[Extracted data]
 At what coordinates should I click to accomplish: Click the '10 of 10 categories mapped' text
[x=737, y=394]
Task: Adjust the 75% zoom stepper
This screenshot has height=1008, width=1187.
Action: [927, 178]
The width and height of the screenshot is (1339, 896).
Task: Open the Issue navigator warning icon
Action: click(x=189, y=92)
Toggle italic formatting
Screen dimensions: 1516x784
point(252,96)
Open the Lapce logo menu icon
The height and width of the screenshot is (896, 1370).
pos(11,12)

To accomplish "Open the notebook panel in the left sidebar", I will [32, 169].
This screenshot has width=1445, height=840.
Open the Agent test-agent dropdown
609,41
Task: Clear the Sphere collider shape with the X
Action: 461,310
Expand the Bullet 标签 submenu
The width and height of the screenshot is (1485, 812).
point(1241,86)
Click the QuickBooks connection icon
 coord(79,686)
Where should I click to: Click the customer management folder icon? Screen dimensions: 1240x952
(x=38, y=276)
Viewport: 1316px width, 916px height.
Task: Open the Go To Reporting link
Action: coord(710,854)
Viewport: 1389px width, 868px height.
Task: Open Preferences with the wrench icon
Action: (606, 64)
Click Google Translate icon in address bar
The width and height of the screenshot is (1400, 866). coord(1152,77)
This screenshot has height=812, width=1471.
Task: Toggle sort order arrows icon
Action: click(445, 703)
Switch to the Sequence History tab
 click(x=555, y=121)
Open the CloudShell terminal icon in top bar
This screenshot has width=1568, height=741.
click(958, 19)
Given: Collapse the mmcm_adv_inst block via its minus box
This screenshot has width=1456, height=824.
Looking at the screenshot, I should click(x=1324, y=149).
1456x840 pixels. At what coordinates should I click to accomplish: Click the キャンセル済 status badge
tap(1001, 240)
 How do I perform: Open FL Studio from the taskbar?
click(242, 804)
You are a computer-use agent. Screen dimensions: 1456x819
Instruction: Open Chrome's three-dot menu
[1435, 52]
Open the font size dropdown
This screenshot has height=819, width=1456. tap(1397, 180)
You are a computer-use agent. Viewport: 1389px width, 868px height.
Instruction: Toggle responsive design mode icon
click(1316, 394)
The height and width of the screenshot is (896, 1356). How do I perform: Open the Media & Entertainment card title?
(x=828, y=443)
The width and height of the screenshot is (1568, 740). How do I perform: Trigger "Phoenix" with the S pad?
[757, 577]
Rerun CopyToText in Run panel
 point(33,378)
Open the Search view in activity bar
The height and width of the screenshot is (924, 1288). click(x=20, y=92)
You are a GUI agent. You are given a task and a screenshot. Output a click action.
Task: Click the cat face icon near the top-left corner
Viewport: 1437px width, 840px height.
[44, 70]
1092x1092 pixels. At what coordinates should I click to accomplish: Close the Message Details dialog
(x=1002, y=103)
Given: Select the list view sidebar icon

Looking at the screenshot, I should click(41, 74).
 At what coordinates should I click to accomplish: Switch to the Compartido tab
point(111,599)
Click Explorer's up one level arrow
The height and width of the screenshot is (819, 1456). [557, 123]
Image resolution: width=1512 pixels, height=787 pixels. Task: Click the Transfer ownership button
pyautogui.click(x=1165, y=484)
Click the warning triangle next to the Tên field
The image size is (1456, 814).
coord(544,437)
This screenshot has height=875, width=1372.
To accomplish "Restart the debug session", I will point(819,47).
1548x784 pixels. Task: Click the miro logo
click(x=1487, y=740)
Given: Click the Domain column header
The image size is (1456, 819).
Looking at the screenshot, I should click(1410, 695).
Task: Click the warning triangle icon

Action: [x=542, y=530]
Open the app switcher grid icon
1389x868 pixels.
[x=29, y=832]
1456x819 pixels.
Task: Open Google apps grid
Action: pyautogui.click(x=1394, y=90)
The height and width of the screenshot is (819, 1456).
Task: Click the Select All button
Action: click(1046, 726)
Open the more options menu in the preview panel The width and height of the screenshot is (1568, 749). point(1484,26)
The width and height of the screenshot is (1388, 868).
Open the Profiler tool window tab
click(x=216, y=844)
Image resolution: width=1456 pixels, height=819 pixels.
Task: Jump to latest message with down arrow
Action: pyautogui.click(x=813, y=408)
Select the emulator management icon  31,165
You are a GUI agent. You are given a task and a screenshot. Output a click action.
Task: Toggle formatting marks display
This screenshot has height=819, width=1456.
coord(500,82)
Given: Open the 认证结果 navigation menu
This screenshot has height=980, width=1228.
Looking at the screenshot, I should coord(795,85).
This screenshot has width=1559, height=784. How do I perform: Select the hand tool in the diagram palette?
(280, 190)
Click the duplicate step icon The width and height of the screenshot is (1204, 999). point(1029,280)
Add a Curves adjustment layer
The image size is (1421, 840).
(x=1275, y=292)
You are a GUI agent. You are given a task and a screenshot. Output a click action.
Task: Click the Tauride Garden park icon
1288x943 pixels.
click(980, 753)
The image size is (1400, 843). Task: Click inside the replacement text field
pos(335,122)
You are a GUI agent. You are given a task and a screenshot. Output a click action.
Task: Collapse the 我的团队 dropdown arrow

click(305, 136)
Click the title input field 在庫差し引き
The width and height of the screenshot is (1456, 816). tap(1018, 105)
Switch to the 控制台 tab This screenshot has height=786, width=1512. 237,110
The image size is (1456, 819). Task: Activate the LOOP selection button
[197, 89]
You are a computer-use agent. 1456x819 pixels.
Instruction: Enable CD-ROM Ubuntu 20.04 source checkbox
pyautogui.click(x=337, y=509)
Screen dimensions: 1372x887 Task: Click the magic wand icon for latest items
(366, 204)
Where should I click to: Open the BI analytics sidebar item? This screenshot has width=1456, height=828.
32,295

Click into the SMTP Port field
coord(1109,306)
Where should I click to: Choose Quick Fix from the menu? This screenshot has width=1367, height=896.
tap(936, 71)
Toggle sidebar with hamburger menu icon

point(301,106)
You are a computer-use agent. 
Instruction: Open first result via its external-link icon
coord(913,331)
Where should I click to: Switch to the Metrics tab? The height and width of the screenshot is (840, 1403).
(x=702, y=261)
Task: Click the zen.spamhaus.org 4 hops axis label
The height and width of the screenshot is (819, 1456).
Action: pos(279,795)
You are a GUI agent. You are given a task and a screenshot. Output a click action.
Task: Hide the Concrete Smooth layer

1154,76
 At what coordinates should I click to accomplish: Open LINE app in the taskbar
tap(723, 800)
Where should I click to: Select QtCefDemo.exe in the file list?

[Exercise instructions] Nothing but a number, please: how many lines of the listing hold the word "left"?

[Solution to this exercise] 2